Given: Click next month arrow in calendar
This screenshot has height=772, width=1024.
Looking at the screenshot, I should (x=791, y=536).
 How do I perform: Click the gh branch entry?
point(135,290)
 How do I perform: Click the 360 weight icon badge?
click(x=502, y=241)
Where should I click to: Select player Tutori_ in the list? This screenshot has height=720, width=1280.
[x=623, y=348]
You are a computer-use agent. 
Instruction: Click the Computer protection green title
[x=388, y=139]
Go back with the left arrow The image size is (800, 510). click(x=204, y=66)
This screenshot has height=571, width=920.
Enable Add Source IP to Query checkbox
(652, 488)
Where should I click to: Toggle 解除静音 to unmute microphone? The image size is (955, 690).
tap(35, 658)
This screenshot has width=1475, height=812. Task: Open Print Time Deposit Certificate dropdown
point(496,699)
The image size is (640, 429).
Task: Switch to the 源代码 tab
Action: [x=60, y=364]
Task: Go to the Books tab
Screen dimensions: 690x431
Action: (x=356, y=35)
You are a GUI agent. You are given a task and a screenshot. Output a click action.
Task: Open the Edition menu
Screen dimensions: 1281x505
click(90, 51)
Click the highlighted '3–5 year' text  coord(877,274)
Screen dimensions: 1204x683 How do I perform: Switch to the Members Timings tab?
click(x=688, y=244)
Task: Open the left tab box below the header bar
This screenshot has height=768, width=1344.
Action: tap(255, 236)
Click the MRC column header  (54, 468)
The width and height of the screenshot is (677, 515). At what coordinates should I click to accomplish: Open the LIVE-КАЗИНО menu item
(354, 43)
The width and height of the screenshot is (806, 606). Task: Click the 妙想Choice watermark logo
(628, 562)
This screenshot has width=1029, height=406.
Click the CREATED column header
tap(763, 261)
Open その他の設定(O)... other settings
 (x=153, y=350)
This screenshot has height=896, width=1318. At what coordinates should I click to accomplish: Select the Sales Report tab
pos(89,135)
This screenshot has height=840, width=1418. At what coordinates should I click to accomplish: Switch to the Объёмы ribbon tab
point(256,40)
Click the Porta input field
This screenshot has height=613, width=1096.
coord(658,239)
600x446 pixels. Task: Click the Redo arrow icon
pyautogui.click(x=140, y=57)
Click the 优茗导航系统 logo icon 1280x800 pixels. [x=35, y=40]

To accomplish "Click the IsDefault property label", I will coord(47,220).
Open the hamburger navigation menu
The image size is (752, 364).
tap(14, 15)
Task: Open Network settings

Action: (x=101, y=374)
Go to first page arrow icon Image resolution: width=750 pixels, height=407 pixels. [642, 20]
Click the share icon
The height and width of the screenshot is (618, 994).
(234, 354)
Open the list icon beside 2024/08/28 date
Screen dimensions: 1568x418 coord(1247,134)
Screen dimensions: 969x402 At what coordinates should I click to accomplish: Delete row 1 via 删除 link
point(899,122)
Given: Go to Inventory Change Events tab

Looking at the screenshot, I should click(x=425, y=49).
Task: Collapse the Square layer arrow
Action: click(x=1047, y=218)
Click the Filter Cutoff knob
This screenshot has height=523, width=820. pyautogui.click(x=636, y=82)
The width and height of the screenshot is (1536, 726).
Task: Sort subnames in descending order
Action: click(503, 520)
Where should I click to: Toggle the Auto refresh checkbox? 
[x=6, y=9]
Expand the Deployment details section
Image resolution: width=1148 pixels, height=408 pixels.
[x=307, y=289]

(EXERCISE) Find the lines above that hold "agent", then copy each of them.

(TASK ANSWER)
You are a computer-use agent. 
You are a GUI agent. You are given a task and a screenshot. Output a click action.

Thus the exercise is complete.